_What needs to be done:_ Needed from the entries below: every line that holds the word "dropdown".

[[ Task input open ]]

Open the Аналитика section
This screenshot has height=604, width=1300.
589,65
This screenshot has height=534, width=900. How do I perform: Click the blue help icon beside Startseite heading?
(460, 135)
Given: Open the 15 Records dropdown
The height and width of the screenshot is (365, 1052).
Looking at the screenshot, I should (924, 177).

[[ Task input closed ]]
[[ Task input open ]]

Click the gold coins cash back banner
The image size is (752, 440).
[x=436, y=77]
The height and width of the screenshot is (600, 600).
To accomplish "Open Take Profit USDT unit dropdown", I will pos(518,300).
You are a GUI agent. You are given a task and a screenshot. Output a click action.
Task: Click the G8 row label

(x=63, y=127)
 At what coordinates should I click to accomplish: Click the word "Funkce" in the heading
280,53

[[ Task input closed ]]

_Reply:_
Given: Open the 15 Records dropdown
To accomplish "Open Take Profit USDT unit dropdown", I will pos(518,300).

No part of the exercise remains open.